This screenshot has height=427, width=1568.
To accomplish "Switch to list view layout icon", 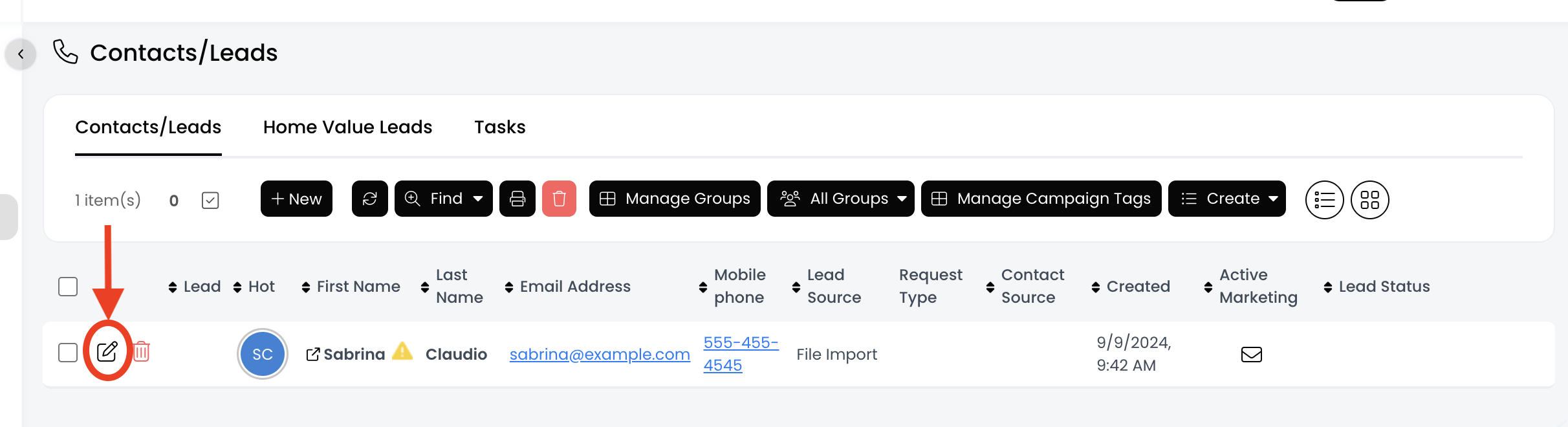I will [1324, 200].
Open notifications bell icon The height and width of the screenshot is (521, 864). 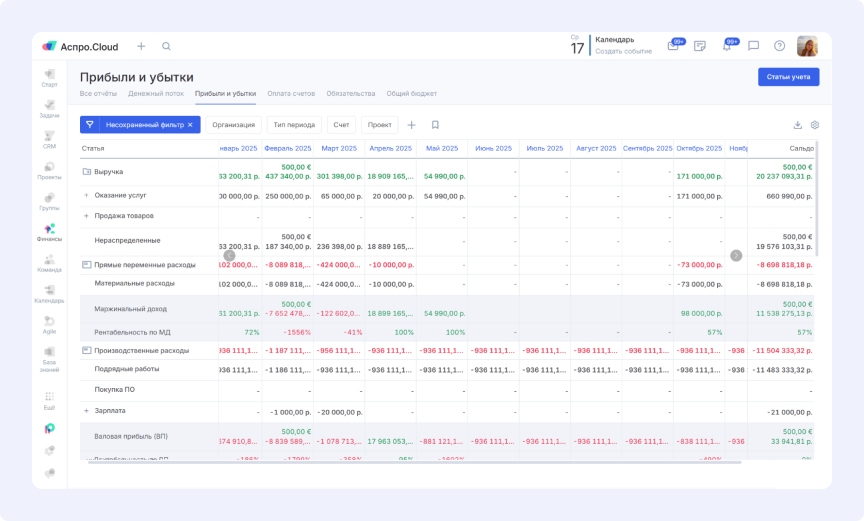pyautogui.click(x=727, y=46)
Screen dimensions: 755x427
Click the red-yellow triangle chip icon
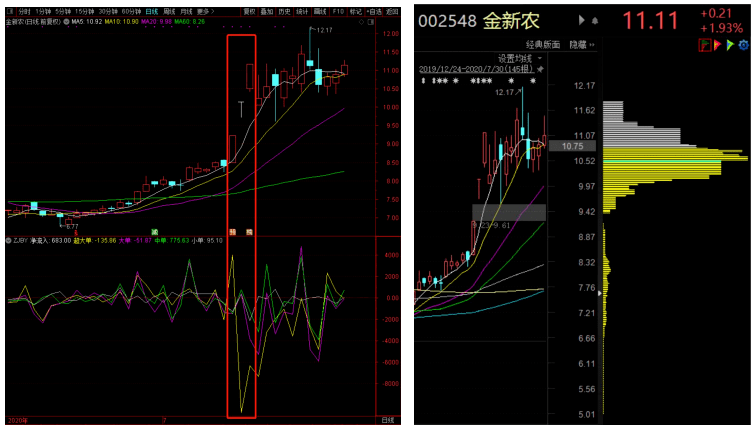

▶ **TASK TO COMPLETE**
Write out the listing word for word, from the line containing "Screen dimensions: 755x427" through the end of the listing, leaving out any pictures.

▶ **OUTPUT FOR THIS EXERCISE**
Screen dimensions: 755x427
Click the red-yellow triangle chip icon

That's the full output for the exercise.